Author’s note: As I mentioned in another column, I’m working on a novel that contains a character loosely based on my mother, partly just as an excuse to have her in my head. In the process, I ended up rereading this old essay. The illness described here was not the one that finally got her — she was around another 13 years.
“When My Mother Became The Freaking Buddha” is adapted from my 2005 collection, Above Us Only Sky.
One day in May of 1995, I got a call from my mother. “I was just picking up the phone to call you,” I assured her, knowing she was anxious to hear the latest on a book deal I was hoping to get. I was supposed to call the minute I knew anything, but I hadn’t. Well, only two days had gone by since I’d heard the news, which wasn’t too good, and anyway, one has to balance the pleasantness of one’s mother’s interest in the minutiae of one’s life with its faintly annoying aspect.
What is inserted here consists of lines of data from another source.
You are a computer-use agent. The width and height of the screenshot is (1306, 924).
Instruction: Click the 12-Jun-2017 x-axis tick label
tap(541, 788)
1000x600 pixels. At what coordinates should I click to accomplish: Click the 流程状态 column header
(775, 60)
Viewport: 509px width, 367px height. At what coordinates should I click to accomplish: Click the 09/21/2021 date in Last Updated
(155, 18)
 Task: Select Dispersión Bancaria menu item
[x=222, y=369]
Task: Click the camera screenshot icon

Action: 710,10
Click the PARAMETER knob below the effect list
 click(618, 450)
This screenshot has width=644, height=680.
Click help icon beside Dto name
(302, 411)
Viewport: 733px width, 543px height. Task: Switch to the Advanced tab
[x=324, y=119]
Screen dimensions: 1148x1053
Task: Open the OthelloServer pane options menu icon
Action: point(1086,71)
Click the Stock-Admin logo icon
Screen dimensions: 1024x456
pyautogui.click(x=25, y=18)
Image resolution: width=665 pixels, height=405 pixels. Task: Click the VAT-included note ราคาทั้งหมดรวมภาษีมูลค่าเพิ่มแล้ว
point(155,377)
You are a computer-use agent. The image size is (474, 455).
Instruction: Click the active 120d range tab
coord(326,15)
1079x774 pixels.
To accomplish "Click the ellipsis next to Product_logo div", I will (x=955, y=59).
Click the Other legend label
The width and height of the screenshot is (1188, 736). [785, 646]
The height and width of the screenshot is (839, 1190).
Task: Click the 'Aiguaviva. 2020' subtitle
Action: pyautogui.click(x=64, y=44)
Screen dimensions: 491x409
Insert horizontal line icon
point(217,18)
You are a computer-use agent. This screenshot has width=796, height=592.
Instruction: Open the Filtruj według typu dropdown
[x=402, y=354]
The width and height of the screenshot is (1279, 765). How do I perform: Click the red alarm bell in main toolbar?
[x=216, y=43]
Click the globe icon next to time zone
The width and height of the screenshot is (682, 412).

Making up for my tardiness, I launched into the tale, and it wasn’t until she broke in and said, “Well, I have to go soon and —”
“I’m almost done,” I said.
“Yes, but I have some bad news.”
“Well… It looks like I have a little cancer,” she said, and then, in the five minutes remaining until her boyfriend Ceddie picked her up to go eat Chinese, and interrupted by my shrieks of what and how and when, she told me that she’d been diagnosed with non-Hodgkins lymphoma, she had known for over a month, she was starting a course of chemotherapy and radiation on Friday, and she had a fifty percent chance of cure. Then Ceddie was there, and she had to run. “Oh, Mommy,” I said helplessly.